# PISA 2022 Amazon SageMaker XGBoost
_**Supervised Learning with Gradient Boosted Trees: A Binary Prediction Problem With Unbalanced Classes**_

---

---

## Contents

1. [Background](#Background)
1. [Prepration](#Preparation)
1. [Data](#Data)
    1. [Exploration](#Exploration)
    1. [Transformation](#Transformation)
1. [Training](#Training)
1. [Hosting](#Hosting)
1. [Evaluation](#Evaluation)
1. [Exentsions](#Extensions)

---

## Background

This notebook runs an Amazon SageMaker pipeline to predict if students will fall behind in Math using hte PISA 2022 dataset

* Preparing your Amazon SageMaker notebook
* Downloading data from the internet into Amazon SageMaker
* Investigating and transforming the data so that it can be fed to Amazon SageMaker algorithms
* Estimating a model using the Gradient Boosting algorithm
* Evaluating the effectiveness of the model
* Setting the model up to make on-going predictions

---

## Preparation

_This notebook was created and tested on an ml.m4.xlarge notebook instance._

Let's start by specifying:

- The S3 bucket and prefix that you want to use for training and model data.  This should be within the same region as the Notebook Instance, training, and hosting.
- The IAM role arn used to give training and hosting access to your data. See the documentation for how to create these.  Note, if more than one role is required for notebook instances, training, and/or hosting, please replace the boto regexp with a the appropriate full IAM role arn string(s).

In [None]:
# cell 02
import sagemaker
bucket=sagemaker.Session().default_bucket()
prefix = 'sagemaker/DEMO-xgboost-dm-3000-samples'
 
# Define IAM role
import boto3
import re
from sagemaker import get_execution_role

role = get_execution_role()

Now let's bring in the Python libraries that we'll use throughout the analysis

In [None]:
# cell 03
import numpy as np                                # For matrix operations and numerical processing
import pandas as pd                               # For munging tabular data
import matplotlib.pyplot as plt                   # For charts and visualizations
from IPython.display import Image                 # For displaying images in the notebook
from IPython.display import display               # For displaying outputs in the notebook
from time import gmtime, strftime                 # For labeling SageMaker models, endpoints, etc.
import sys                                        # For writing outputs to notebook
import math                                       # For ceiling function
import json                                       # For parsing hosting outputs
import os                                         # For manipulating filepath names
import sagemaker 
import zipfile     # Amazon SageMaker's Python SDK provides many helper functions
import mlflow

In [None]:
# cell 04
pd.__version__

Make sure pandas version is set to 1.2.4 or later. If it is not the case, restart the kernel before going further

---

## Download PISA 2022 Prepared Dataset

This is our dataset output from our cleaning notebook [here](https://7z4vtvpqcoxouiu.studio.us-west-2.sagemaker.aws/jupyterlab/default/lab/tree/RTC%3Amids-capstone/notebooks/eda/Data_merging.ipynb)


In [None]:
%%time 

# cell 06

# Define local file path
local_file_path = "PISA_cleaned_dataset.csv"  # Change as needed

# Define S3 details
bucket_name = "sagemaker-us-west-2-986030204467"
file_key = "capstone/testfiles/PISA_cleaned_dataset.csv"
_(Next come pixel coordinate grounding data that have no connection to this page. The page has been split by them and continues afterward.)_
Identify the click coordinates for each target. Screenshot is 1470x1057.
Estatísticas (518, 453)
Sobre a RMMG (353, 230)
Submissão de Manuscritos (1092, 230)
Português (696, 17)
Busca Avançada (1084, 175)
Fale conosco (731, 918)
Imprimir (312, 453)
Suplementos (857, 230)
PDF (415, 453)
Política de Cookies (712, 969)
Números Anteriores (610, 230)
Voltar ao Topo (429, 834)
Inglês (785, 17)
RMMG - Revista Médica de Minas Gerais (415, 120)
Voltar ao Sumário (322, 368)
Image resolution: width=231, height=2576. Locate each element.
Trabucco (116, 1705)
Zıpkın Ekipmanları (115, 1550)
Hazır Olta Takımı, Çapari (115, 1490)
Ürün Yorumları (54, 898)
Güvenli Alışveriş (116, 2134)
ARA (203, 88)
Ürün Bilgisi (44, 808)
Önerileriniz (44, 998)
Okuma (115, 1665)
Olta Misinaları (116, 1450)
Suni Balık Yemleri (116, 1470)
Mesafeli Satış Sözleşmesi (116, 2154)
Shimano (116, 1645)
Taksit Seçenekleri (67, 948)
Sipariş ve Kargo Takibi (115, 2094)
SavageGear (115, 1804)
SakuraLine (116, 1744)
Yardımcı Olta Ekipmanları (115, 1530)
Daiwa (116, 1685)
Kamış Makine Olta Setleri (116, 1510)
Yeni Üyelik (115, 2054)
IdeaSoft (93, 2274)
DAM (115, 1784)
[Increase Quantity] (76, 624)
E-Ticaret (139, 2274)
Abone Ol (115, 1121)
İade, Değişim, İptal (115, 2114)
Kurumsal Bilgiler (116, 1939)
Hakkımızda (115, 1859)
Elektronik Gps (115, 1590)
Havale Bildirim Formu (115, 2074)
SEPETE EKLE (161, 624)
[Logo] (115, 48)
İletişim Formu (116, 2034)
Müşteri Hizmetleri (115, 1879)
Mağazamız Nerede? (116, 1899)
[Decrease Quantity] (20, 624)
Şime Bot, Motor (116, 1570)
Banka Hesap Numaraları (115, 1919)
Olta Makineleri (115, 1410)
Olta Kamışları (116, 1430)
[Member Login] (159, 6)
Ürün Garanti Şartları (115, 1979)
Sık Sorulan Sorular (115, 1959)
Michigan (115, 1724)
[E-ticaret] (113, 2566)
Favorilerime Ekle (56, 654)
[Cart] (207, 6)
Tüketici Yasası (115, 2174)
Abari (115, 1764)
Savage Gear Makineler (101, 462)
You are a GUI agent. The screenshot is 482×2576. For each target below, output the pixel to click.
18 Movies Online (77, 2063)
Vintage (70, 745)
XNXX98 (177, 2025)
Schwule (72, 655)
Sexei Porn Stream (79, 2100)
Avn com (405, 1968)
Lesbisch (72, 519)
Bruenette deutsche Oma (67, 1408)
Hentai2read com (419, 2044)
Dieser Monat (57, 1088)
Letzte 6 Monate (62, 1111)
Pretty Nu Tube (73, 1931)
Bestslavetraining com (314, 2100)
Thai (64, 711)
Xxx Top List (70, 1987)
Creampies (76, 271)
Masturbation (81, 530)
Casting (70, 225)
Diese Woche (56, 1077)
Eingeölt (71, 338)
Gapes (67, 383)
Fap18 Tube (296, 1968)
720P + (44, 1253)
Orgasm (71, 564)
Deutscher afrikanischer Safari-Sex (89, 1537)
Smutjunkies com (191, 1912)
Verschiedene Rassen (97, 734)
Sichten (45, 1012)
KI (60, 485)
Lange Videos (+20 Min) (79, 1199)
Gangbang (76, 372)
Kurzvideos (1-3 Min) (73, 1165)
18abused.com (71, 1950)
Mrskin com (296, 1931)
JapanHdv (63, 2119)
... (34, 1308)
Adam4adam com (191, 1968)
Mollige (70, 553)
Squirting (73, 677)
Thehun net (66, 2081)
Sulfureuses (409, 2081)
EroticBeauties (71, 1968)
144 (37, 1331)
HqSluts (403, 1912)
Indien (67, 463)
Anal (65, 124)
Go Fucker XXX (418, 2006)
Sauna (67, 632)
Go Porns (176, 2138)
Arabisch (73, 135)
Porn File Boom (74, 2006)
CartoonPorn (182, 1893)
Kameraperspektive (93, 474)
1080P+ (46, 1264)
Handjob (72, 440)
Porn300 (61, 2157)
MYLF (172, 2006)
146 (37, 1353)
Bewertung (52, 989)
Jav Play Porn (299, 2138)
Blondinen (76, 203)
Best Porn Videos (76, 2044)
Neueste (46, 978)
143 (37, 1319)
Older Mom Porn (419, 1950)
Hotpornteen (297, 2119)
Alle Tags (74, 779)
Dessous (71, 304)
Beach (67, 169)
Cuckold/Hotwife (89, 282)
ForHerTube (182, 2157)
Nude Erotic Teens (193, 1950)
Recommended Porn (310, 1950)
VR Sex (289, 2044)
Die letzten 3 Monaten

# Check if the file exists locally
if os.path.exists(local_file_path):
    print("📂 Loading data from local file...")
    data = pd.read_csv(local_file_path, usecols=None)
else:
    print("☁️ Downloading data from S3...")
    
    # Create S3 client
    s3_client = boto3.client("s3")

    # Download the file from S3
    response = s3_client.get_object(Bucket=bucket_name, Key=file_key)

    # Read the file into pandas DataFrame
    data = pd.read_csv(response["Body"], usecols=None)

    # Save a local copy for future use
    data.to_csv(local_file_path, index=False)
    print(f"✅ File saved locally as {local_file_path}")

# Display first few rows
#data.head()

pd.set_option('display.max_columns', 500)     # Make sure we can see all of the columns
pd.set_option('display.max_rows', 20)         # Keep the output on one page
data

Let's talk about the data.  At a high level, we can see:

_**Specifics on each of the features:**_

*Target variable:*
* `MATH_Proficient`: Is the student proficient in Math per PISA statistics? (binary: 'yes','no')

### Exploration
Let's start exploring the data in our data prep widget.  First, let's understand how the features are distributed.

In [None]:
print(data['MATH_Proficient'].shape)

In [None]:
print(data.columns.duplicated().any()) 

In [None]:
# cell 10
# Convert categorical variables to sets of indicators
# model_data = pd.get_dummies(data, dtype=float)   
model_data = data

Another question to ask yourself before building a model is whether certain features will add value in your final use case.  For example, if your goal is to deliver the best prediction, then will you have access to that data at the moment of prediction?  Knowing it's raining is highly predictive for umbrella sales, but forecasting weather far enough out to plan inventory on umbrellas is probably just as difficult as forecasting umbrella sales without knowledge of the weather.  So, including this in your model may give you a false sense of precision.

Following this logic, let's remove the economic features and `duration` from our data as they would need to be forecasted with high precision to use as inputs in future predictions.

Even if we were to use values of the economic indicators from the previous quarter, this value is likely not as relevant for prospects contacted early in the next quarter as those contacted later on.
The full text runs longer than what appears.